Je vais citer quelques passages d’un enseignement du Père Raniero Cantalamessa sur la prière de Jésus. On ne peut pas douter, selon moi, de l’orthodoxie de l’enseignement du Père Cantalamessa, puisqu’il est le prédicateur pontifical depuis l’année 1980. Il vient même d’être fait cardinal par le pape François.
2003-12-08 Triuggio, Exercices spirituels pour les religieux :
« Il y a pour ainsi dire dans l’évangile, deux Jésus : un Jésus public qui agit, qui parle, qui fait des miracles, qui chasse les démons, et un Jésus secret, intime, que j’appelle le « Jésus caché entre les lignes de l’Évangile »; c’est le Jésus qui prie, le Jésus qui parle avec son Père, le Jésus intime. Comme il est facile de ne pas se rendre compte de ce Jésus! De lire l’Évangile et ne pas recevoir ce Jésus intime, profond, en dialogue avec son Père. Cette représentation de Jésus qui prie sur la montagne ou ailleurs, dans la solitude, me fascine! …
Jésus avait l’Esprit Saint depuis le début, mais il n’avait pas cet Esprit Saint qui lui fut donné au Baptême, cette plénitude qui était en vue de sa mission messianique qu’il commençait en ce lieu. C’est là que le Seigneur Jésus, dans sa maturation en âge, grâce et sagesse, est parvenu à la pleine conscience, non seulement qu’il était le Messie, mais qu’il serait le Messie souffrant, humble et obéissant. C’est pour cette mission que l’Esprit Saint lui a été donné. » …
Le Père Cantalamessa dit clairement que l'Esprit Saint n'habitait pas la Personne de Jésus de la même façon tout au long de son existence. Au début de sa vie publique, il a reçu l'Esprit Saint en plénitude, et cela, en vue de la mission qu'il commençait à entreprendre. Le Père Cantalamessa dit aussi clairement que Jésus, dans son humanité, a pris conscience au fil des années de la façon dont il exercerait son rôle messianique.

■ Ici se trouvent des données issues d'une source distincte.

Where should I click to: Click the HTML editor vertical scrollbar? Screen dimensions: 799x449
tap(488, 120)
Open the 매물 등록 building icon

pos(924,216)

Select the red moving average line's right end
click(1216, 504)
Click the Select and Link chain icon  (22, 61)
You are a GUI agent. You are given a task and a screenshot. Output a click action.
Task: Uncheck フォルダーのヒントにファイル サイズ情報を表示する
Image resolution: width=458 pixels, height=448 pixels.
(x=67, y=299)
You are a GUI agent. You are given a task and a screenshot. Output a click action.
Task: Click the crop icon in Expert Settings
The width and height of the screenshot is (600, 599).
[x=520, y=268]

Au chapitre 6, verset 12, il est dit : « En ces jours-lè, Jésus s’en alla sur la montagne pour prier et il passa la nuit en prière. » Voilà le Jésus caché! « Quand il fit jour, il appela ses disciples et en choisit douze auxquels il donna le nom d’apôtres. » Jésus fait de jour ce qu’il a vu dans la prière être la volonté de son Père. »
Les mots que je viens de mettre en caractères gras me laissent penser que l'intuition que j'ai depuis quelque temps est la bonne: Jésus savait qu'il avait besoin de choisir certains de ses disciples comme apôtres. Mais il ne savait pas encore lesquels il devait choisir. Je pense que c'est dans sa prière avec son Père que Jésus a vu et compris quels étaient les hommes qu'il devait choisir comme apôtres. C'est du moins ainsi que j'interprète les mots du Père Cantalamessa. En cela, Jésus est notre modèle dans la sphère du "discernement sprirituel "; c'est dans la prière qu'il percevait la Volonté de son Père.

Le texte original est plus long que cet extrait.